U.S. March Durable Goods Orders - Underlying trend still near flat
March durable goods orders are in line with expectations with a 2.6% increase overall, 0.2% ex transport, keeping trend near flat, with non-defense capital ex aircraft seeing similarly modest 0.2% increases in both orders and shipments.
The main source of the transport gain was aircraft, as had already been signaled by Boeing data, continuing to correct from a sharp fall in January. Autos also had a positive month.

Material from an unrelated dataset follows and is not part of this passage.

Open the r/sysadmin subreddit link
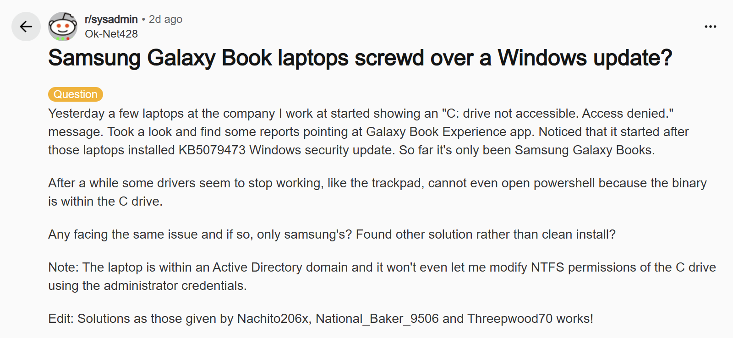Viewport: 733px width, 338px height. pos(111,19)
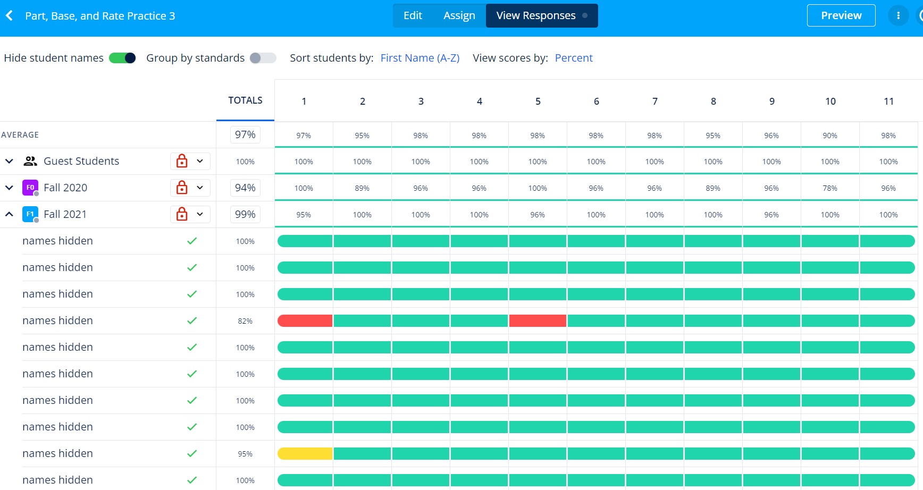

Defense, which has a large overlap with transport, was not a major factor, with orders ex defense up by 2.5%.
With February ex transport orders revised to a 0.1% increase from 0.3% the 0.2% increase in March is neutral net of revisions and the 6-month average is flat. We have now gone two years without a move reaching 1.0% in either direction.

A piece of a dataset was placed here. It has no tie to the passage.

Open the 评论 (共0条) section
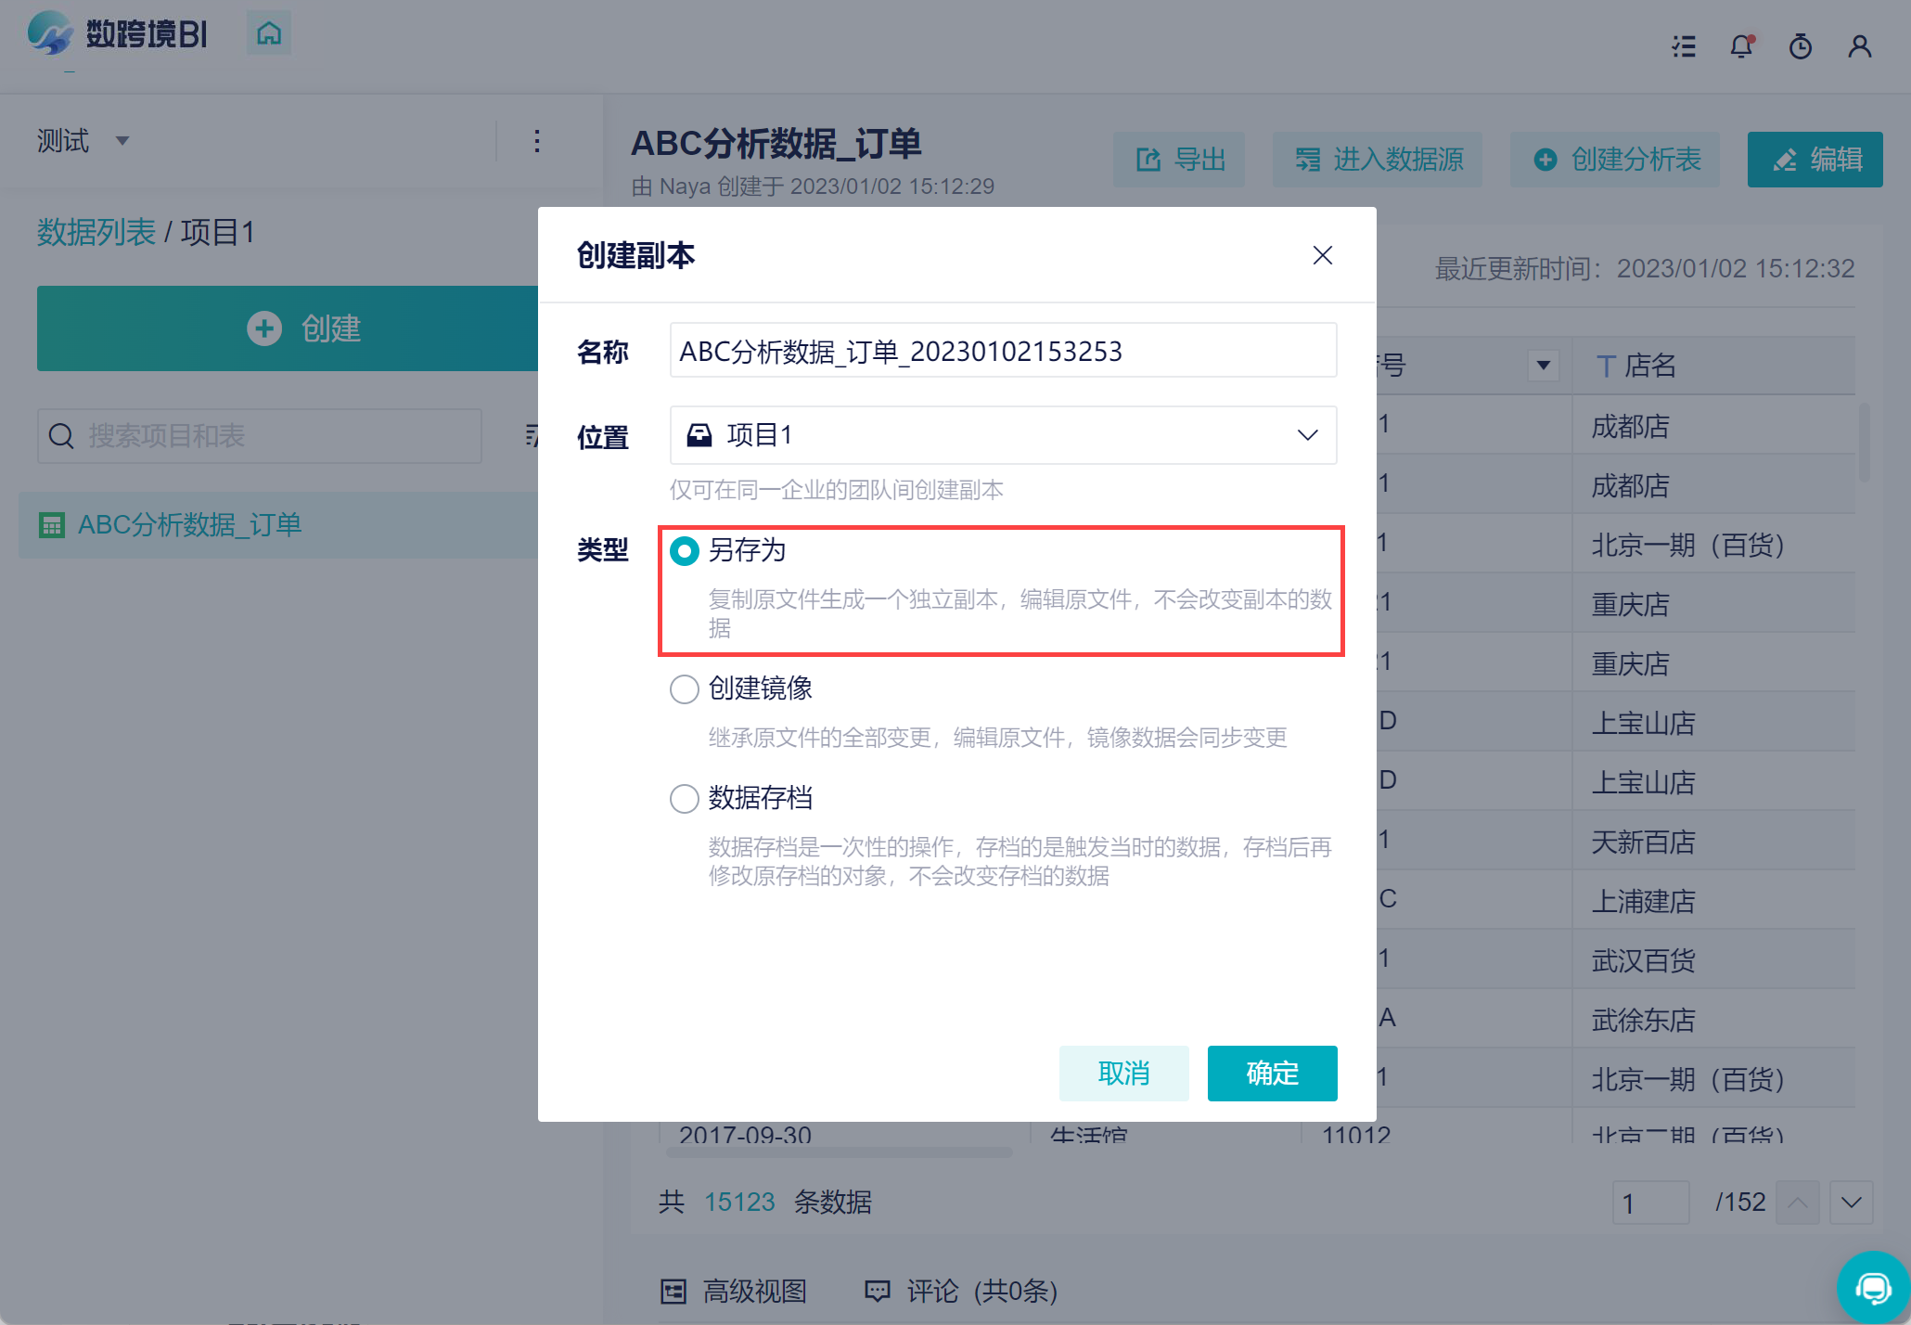Image resolution: width=1911 pixels, height=1325 pixels. [x=961, y=1291]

Stronger March ISM manufacturing and manufacturing output data do not appear to be reflected in this report, and a softer April S and P manufacturing PMI suggests a fairly subdued outlook heading into Q2.
The modest gains in non-defense capital shipments and orders ex aircraft do not justify any change to Q1 GDP expectations. Inventories were unchanged after seven straight gains of either 0.1% or 0.2%, which could be a marginal negative, though few if any are likely to fine-tune their GDP view on this.